Hattie (Durand) Casey was born in Spring Valley, Minnesota on February 10, 1862 to William Emery Durand and Mary Elizabeth (Griffin) Durand. Her father joined the Army during the Civil War, first engaged in fighting the Indians, then his regiment marched south where he fought in the battle of Nashville. After his discharge he rejoined his family in Spring Valley where he lived for some time and had four children. The family then moved to Fond Du Lac, Wisconsin.
While living in Fond du Lac Hattie met and fell in love with William J. Casey, a young Irish Catholic immigrant age 20, much to the disapproval of her parents of Huguenot and Puritan heritage. She was forbidden to see this young man; however, love prevailed. When she was only sixteen, her true love brought a ladder over to the Durand home and put it up to the bedroom window for Hattie to climb down, and from there they ran off to get married. Her parents were so angry that they refused to talk to Hattie for ten years, but eventually they reconciled. Her parents later move to Kansas and became known by family members as Grandma and Grandpa Kansas. The marriage of William and Hattie produced five children: Charles W., Mary Patricia, William H., Agnes, and George P.
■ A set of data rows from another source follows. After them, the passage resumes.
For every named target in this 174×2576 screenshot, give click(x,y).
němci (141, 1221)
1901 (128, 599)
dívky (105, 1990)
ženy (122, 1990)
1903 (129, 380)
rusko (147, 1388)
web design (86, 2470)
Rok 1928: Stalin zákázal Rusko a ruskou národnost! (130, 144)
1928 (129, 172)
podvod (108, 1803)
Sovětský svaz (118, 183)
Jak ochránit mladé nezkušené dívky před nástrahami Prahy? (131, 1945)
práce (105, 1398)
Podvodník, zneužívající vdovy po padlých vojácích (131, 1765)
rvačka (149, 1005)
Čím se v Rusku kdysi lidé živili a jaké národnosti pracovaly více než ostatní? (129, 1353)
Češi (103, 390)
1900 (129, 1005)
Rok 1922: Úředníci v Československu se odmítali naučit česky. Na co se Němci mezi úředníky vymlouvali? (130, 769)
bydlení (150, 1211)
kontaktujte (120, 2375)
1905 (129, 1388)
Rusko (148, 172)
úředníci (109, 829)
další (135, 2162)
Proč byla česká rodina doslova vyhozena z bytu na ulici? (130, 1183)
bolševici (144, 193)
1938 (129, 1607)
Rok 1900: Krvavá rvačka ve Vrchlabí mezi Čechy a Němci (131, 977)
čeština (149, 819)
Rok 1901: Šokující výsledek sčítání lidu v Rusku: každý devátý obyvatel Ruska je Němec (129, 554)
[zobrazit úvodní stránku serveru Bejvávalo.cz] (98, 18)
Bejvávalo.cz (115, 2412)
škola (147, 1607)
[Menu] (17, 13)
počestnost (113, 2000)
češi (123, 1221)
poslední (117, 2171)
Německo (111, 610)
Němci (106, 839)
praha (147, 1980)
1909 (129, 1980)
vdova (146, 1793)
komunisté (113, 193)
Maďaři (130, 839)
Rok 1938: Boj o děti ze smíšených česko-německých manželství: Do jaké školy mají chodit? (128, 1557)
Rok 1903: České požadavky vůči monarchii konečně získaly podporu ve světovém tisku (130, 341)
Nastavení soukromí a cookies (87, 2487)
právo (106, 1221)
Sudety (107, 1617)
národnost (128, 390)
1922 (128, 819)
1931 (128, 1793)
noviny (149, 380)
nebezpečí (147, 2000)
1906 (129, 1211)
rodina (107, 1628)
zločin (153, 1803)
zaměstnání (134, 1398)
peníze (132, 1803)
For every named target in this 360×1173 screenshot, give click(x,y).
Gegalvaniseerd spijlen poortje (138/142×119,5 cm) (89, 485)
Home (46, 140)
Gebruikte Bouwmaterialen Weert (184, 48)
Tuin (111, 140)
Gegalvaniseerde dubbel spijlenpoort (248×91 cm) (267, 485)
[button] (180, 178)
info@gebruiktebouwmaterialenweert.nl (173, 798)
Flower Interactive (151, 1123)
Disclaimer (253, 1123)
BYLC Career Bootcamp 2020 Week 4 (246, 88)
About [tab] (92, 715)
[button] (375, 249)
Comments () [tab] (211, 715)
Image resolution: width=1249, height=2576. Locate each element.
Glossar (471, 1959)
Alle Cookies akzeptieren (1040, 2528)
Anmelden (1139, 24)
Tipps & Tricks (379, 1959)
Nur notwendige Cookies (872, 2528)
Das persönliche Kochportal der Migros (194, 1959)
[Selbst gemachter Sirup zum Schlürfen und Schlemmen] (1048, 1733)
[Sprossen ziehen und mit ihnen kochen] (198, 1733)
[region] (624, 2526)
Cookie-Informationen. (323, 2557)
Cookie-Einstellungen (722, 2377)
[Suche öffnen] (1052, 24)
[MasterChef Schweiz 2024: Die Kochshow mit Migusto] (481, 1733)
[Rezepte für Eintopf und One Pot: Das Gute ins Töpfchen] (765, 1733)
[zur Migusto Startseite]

William found work at several places in the Upper Midwest. At one point Hattie and William moved to Amherst Junction,Wisconsin, where William was employed as a station agent and telegrapher for the Green Bay and Western Railroad Company. Later the family moved to Escanaba, Michigan, where their daughter Mary Patricia, met and married George J. Stenger.
Finally they settled in Green Bay, Wisconsin, where William started the Green Bay Bicycle Club. About 1888 William purchased a Columbia lady's wheel in Chicago for Hattie. This machine had the drop frame for a woman, the first seen in Green Bay. This made Hattie the first lady rider in the city of Green Bay which provoked plenty of remarks about a woman doing such a shameful thing.
After the death of William, Hattie moved into the Stenger Mansion to live with her daughter, Mary Patricia Stenger. Rheumatism in her knees made getting around difficult for her, so she didn't get out much, but she did get to take her first plane ride in a DC-3 at age 90 to visit relatives in Texas. She spent her declining years doing crochet work while listening to soap operas on the radio. She expired in 1955.